Sacrifices at the Regulatory Altar, just published by telecoms consultancy TechPolis, notes there have been few deals blocked outright by competition commissioners and telecoms regulators – only in the US and Taiwan in fact – but it is harder to get deals through without the participants having to pay a pound (or several pounds) of flesh.

The most regulatory resistance comes when the number of mobile operators in a single national market will be reduced from four to three by the proposed merger or acquisition. Three recent deals in Europe are cases in point, where national authorities were keen on keeping four mobile operators but were overridden by the Commissioners in Brussels, and specifically then competition commissioner Joaquín Almunia. These were the merger between Three and Orange in Austria which was approved in December 2012, the Three acquisition of 02 in Ireland (May 2014) and the Telefonica acquisition of E-Plus in Germany (July 2014).

New competition commissioner Margrethe Vestager has said she is aware of rising prices in these markets following the mergers, and will be taking a much more detailed look at the proposals still on the table.

“The merger between the Danish arms of Telenor and TelisSonera has been under the microscope for some time and a deadline on making the decision keeps being pushed back. Three’s proposed acquisition of O2 in UK and Three’s merger with Wind in Italy will be subject to detailed scrutiny,” says Mike Newlands, TechPolis research analyst and co-author of the report.

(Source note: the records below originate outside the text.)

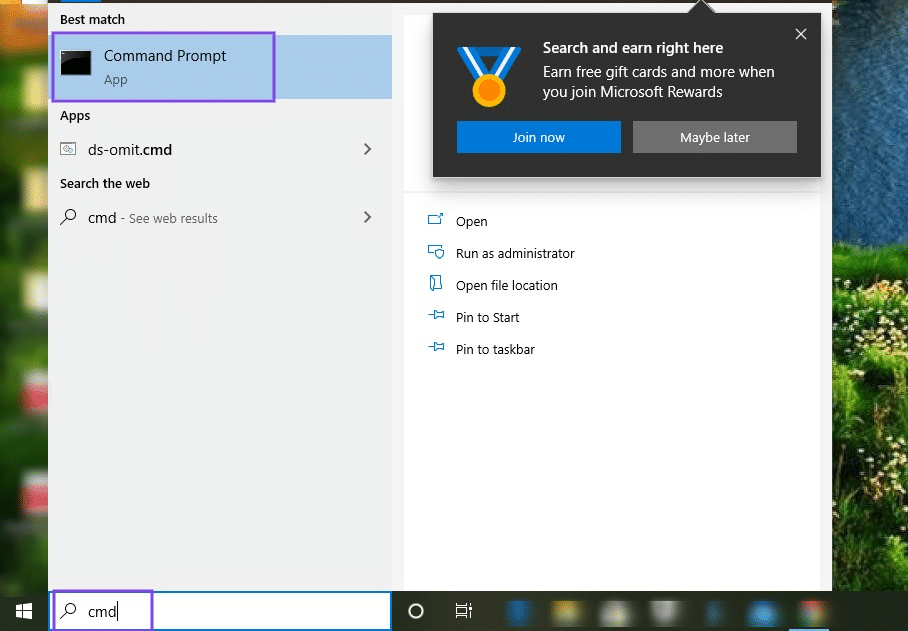Pin Command Prompt to taskbar

click(494, 349)
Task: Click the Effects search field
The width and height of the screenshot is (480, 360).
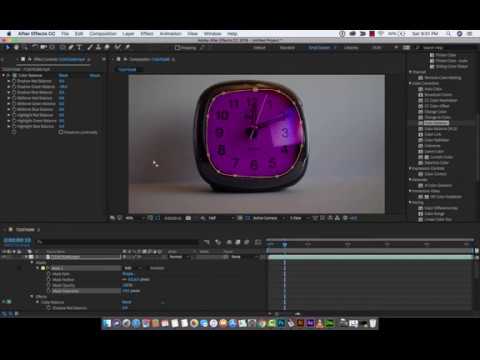Action: point(446,48)
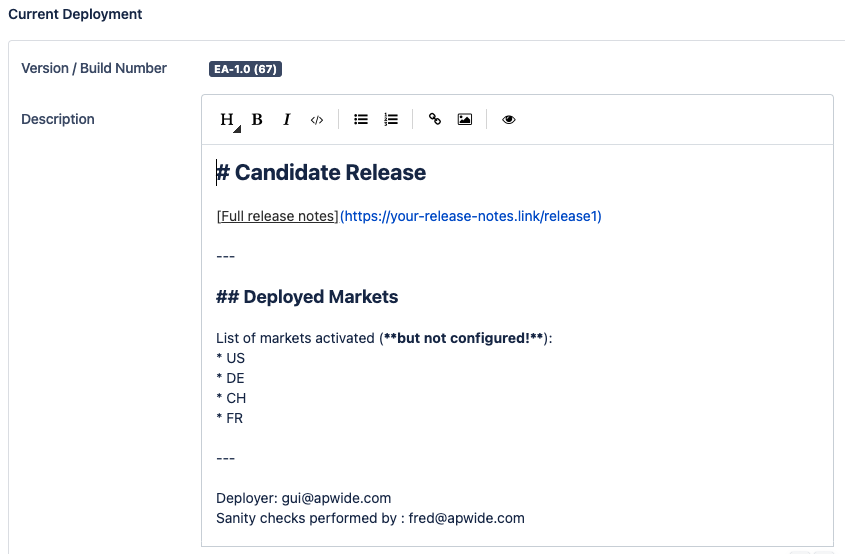This screenshot has width=845, height=554.
Task: Insert a hyperlink via link icon
Action: (x=435, y=120)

The global focus on M&A is now poised to fall on South Asia says the report’s other co-author, TechPolis CEO Ricardo Tavares. “By any comparison with international standards the countries of South Asia, and some parts of neighboring Southeast Asia, simply have too many mobile operators for each of them to be economically viable.”

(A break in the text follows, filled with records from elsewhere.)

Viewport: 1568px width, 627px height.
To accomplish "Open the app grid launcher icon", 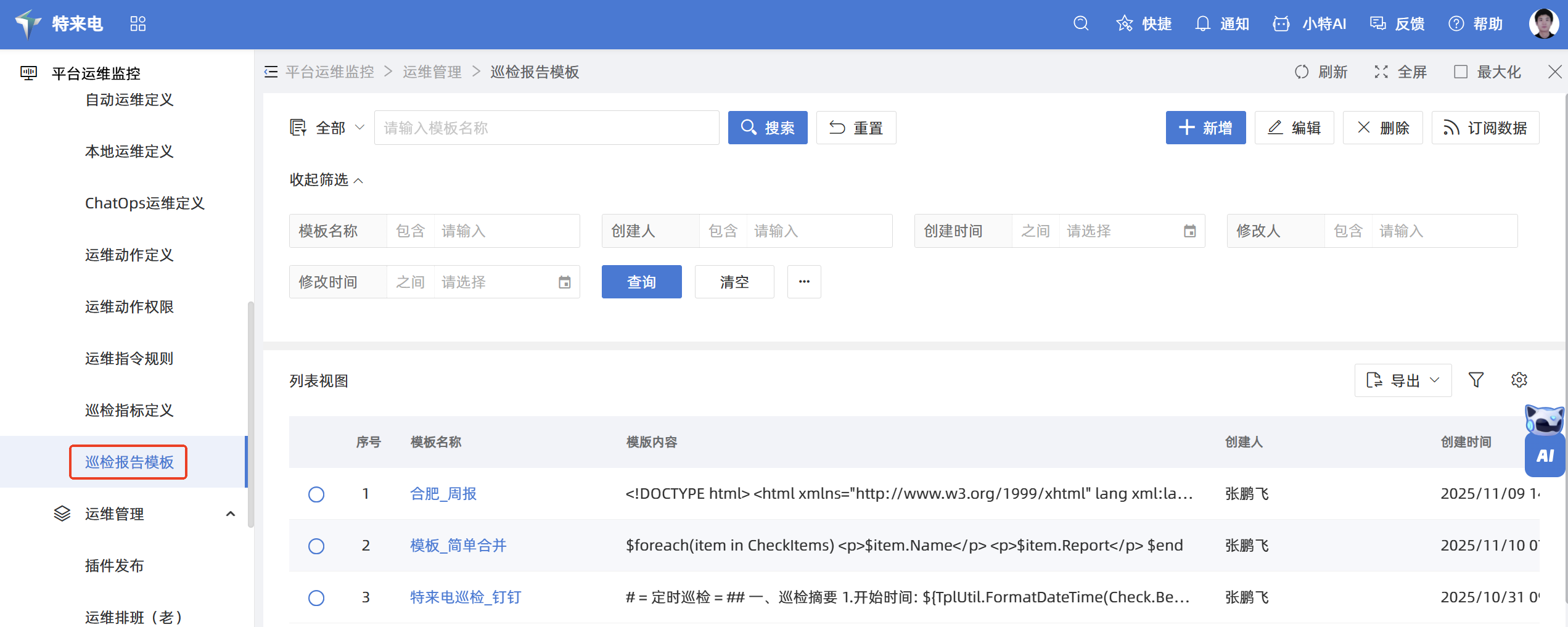I will coord(138,24).
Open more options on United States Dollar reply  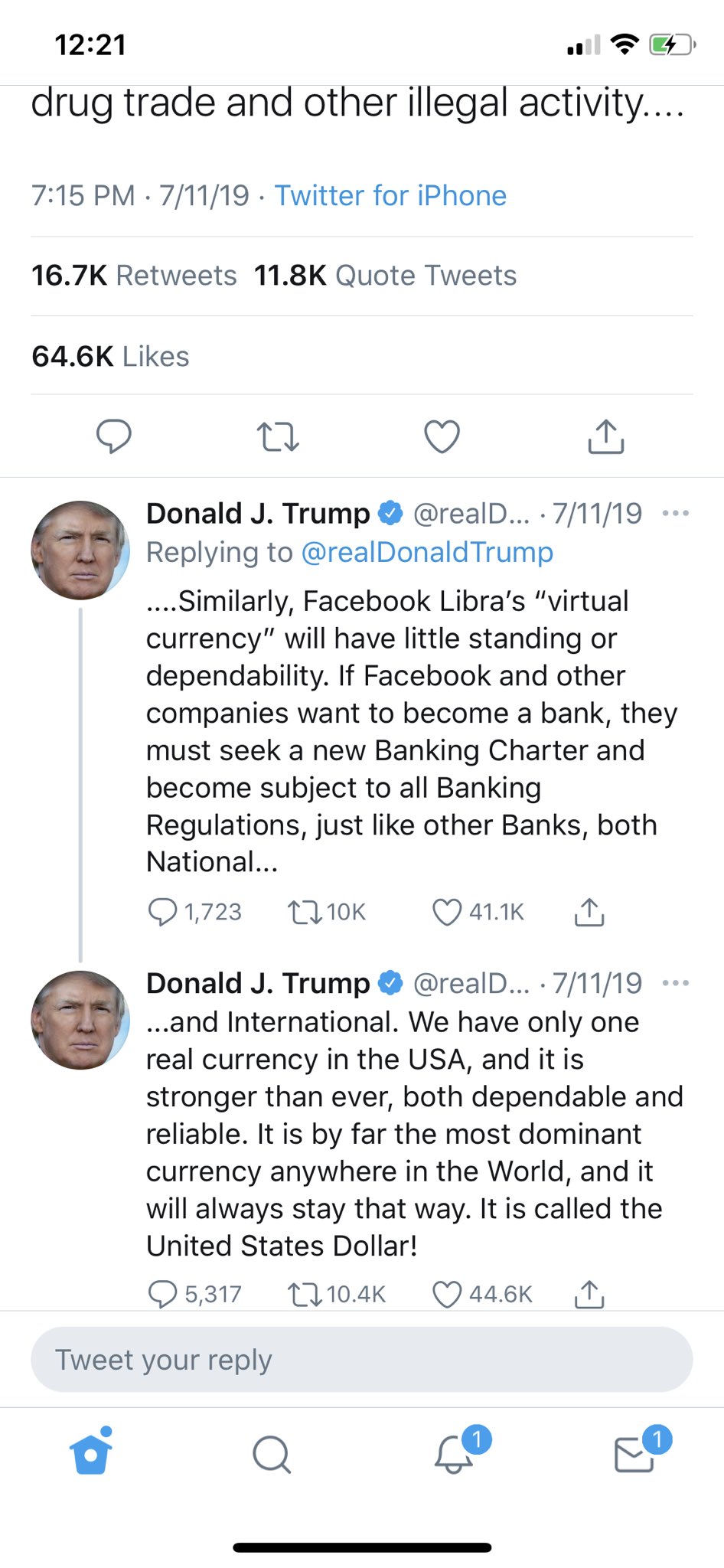point(675,983)
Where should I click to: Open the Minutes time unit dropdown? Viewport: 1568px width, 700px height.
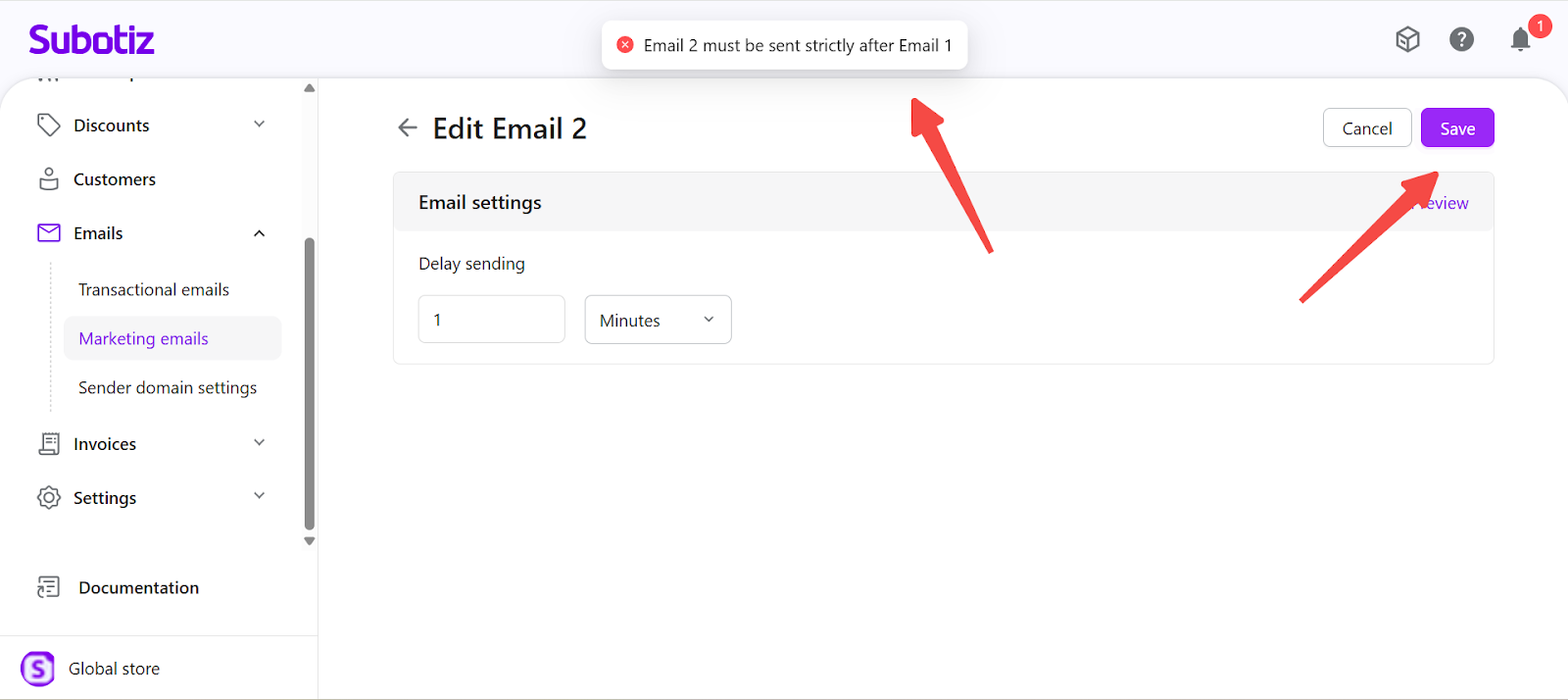point(658,320)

The pressure for consolidation is most obvious in India where there are 12 operators, most of them only operating in some regions but there are still up to 8 competing with each other in the most lucrative licensing regions or “circles”. The frustrated demand for M&A in India has been cooped up by successive governments dragging their feet on reform of outdated rules, says Tavares, “but the need for urgent action increases by the day as operators and their customers suffer the consequences of fragmented markets resulting in poor network quality and availability.”

In neighboring markets the situation is not quite so dire, and M&A activity has been delayed by the operators and their shareholders rather than rules and regulations. There are signs this is now changing as the need to build out new 3G and 4G infrastructure make the current situation, with five or six operators per country, economically unfeasible.